▶ [SELECTED TEXT]
* * * * * * *

The New §110(2): Requirements for taking advantage of the exemptions
The new language in §110(2) spells out in fairly detailed fashion the requirements that must be observed for a use of copyrighted material to be covered under the exemptions. Indeed, the potential difficulty in implementing the requirements could become a barrier to instructors taking advantage of the safe harbor provided by the TEACH Act. The exemptions reach into responsibilities that are shared among faculty, information technologists, and administrators. Summarized, they comprise the following:
- Use must come from a legally obtained and owned copy of the work
- To qualify for TEACH Act protection, the use cannot be made from, for example, a burned CD-R or DVD-R or a file downloaded via Bit Torrent.
- Use occurs at an accredited, non-profit education institution
- CSU Stanislaus meets this requirement, while for-profit universities do not.
- Use is part of mediated instructional activities.
- "Mediated" means the use was chosen and led in some fashion by the course instructor or was approved by the instructor for student use as part of instructional activities. "Mediated" is also not limited to synchronous or time-specific activities, but mediated does not also mean "reserves".
- Use is limited to enrolled students in a specific class.
- The use must take place in an instructional setting akin to how a use would be permissible in a face-to-face classroom. It cannot be open to the public.
- Use cannot substitute for textbook materials or items specifically developed for educational use.
- Taking steps to replicate an entire CD anthology using library or personal materials, or building an electronic course pack of readings, do not qualify the use for the exemptions specified by the new §110(2) language.
- Reasonable technological steps must be taken to prevent unauthorized storage or further dissemination of the work.

* * * * * * *

▶ [SUPPLIED ENTRIES]

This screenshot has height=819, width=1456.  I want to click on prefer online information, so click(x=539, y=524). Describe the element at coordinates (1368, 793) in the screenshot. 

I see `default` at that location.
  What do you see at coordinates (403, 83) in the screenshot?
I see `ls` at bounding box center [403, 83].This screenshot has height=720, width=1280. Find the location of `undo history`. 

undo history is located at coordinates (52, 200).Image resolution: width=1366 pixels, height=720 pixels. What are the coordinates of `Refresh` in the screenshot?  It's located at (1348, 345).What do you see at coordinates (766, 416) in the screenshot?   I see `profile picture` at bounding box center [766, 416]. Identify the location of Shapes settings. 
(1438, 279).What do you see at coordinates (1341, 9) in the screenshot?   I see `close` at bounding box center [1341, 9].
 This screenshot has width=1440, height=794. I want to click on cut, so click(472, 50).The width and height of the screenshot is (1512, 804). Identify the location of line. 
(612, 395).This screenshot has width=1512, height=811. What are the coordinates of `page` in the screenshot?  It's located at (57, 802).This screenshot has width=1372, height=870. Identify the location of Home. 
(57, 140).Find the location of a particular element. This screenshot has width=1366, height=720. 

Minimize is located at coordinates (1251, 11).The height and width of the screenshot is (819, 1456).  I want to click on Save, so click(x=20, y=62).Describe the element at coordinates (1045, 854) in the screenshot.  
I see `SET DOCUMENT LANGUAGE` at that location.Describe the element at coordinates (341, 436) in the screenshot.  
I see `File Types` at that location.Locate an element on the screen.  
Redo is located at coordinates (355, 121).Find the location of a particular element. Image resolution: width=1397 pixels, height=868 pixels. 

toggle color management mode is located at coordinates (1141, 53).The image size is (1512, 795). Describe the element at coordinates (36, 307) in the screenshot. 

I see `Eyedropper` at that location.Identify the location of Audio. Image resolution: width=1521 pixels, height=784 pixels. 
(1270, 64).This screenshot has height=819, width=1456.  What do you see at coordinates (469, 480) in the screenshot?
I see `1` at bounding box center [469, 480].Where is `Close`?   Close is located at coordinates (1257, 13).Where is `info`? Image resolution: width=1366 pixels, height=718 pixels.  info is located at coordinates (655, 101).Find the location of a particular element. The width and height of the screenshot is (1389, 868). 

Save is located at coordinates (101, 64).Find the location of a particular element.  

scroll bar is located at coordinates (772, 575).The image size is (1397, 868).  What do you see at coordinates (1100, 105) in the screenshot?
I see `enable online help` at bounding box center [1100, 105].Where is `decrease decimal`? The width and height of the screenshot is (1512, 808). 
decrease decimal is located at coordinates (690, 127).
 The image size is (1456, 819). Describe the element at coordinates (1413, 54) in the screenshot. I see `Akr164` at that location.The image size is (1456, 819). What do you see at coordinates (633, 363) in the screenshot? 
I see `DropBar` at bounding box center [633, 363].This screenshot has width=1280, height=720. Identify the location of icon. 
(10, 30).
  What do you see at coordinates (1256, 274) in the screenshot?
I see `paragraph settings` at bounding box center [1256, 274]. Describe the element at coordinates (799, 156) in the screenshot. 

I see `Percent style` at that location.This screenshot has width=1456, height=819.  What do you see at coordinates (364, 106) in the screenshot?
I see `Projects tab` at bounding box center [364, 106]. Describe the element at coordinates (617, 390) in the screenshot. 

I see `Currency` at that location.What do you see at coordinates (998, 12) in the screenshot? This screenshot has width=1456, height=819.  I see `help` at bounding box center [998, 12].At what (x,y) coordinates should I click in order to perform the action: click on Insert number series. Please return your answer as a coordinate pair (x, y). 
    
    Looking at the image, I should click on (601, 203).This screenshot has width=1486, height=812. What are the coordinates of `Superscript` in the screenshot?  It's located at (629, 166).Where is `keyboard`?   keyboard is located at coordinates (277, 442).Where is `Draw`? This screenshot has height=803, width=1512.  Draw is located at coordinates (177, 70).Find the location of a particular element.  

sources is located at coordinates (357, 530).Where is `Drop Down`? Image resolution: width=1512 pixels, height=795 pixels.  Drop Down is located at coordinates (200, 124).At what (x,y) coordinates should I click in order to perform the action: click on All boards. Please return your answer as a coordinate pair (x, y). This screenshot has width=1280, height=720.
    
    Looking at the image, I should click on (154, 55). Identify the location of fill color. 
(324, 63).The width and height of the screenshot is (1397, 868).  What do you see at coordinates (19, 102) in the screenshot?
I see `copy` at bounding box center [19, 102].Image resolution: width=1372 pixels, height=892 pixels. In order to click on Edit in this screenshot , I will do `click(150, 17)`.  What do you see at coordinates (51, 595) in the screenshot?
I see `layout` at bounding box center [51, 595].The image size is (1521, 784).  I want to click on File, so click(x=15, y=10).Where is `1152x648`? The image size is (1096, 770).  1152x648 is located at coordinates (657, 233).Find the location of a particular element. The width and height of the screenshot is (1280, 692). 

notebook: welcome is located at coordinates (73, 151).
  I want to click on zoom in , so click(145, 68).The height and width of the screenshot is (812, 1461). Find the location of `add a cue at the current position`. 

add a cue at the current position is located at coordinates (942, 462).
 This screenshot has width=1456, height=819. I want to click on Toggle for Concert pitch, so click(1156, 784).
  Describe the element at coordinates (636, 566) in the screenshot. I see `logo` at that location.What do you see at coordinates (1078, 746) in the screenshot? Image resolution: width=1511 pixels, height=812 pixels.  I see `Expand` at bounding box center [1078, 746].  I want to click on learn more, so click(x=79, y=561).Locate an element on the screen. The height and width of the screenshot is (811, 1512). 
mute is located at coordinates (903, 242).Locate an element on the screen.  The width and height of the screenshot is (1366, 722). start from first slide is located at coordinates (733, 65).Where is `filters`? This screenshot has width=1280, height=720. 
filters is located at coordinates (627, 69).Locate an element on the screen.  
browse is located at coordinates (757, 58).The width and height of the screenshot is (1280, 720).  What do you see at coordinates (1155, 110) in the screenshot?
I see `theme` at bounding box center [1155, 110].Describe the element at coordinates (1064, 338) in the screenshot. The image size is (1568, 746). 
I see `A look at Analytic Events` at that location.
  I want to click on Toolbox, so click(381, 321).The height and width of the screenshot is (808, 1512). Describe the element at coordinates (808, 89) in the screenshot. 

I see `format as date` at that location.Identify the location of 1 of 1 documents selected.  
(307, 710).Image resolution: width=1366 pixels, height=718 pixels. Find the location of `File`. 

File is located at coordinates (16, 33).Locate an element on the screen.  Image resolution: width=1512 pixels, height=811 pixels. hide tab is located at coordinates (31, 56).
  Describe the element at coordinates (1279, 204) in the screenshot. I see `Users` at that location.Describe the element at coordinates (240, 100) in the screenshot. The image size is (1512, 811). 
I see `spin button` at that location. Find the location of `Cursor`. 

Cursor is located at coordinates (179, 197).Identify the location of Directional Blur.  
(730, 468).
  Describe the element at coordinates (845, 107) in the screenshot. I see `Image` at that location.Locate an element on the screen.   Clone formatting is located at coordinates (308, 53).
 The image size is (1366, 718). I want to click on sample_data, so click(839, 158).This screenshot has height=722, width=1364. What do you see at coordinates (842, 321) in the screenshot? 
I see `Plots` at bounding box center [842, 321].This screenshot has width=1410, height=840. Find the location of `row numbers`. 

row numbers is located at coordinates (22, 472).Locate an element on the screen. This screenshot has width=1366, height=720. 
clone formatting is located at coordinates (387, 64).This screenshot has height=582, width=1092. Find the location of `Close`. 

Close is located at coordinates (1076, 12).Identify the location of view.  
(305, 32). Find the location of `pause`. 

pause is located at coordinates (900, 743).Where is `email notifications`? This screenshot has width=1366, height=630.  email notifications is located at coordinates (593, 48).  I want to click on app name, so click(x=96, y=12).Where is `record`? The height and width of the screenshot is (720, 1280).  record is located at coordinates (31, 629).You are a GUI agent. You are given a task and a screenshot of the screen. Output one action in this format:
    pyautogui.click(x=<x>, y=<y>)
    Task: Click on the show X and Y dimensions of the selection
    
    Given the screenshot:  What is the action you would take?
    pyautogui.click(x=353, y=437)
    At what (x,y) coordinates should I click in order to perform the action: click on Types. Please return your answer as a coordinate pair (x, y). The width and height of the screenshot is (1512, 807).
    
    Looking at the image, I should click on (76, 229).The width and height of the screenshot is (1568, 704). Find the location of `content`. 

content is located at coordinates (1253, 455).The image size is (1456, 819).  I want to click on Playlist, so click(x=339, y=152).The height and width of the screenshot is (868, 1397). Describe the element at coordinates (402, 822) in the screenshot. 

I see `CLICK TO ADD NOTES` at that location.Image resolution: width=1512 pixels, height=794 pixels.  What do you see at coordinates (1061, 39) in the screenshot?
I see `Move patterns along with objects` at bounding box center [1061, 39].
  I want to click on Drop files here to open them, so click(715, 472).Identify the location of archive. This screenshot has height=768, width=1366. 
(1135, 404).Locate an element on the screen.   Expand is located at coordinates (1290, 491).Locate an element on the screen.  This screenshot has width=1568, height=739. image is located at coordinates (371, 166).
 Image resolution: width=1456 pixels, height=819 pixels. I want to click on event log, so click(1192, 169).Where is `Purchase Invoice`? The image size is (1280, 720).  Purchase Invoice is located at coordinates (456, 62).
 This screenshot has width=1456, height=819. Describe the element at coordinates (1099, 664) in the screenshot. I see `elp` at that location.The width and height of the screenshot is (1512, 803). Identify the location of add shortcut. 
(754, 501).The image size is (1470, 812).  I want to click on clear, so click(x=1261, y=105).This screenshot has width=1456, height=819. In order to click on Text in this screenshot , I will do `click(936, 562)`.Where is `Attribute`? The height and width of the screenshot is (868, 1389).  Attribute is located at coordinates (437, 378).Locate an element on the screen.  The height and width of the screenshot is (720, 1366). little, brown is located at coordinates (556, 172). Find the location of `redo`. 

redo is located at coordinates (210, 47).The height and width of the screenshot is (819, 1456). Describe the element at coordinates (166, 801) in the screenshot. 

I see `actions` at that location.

* * * * * * *

▶ [TASK TO COMPLETE] Please continue the TEACH Act text above from where it stops.

▶ [TASK OUTPUT]
- Using a Blackboard course site, along with other simple technological steps, will meet the "reasonable" requirement here.
- The institution has put together:
- Publically available copyright policies
- Educational materials (like this web page)
- Notices to students that instuctional materials may be protected by copyright.
How does it apply to teaching online?
The best way to grapple with applying the TEACH Act's exemptions to online teaching is to think about specific instructional scenarios.
Does the TEACH Act replace Fair Use?
No. The TEACH Act and the Fair Use statute (§107) of the Copyright Act are independent. If the TEACH Act does not appear to exempt a particular use, the instructor can always investigate the appropriateness of using the material under Fair Use.
For more information about Fair Use, visit our Fair Use 101 primer.
Does the TEACH Act authorize "electronic reserves"?
The TEACH Act does not cover uses that are not part of directed and mediated instruction or materials that would serve as a substitute for commercial educational products and services. Supplementary materials made available for general student interest are also not part of the exemptions granted by §110(2).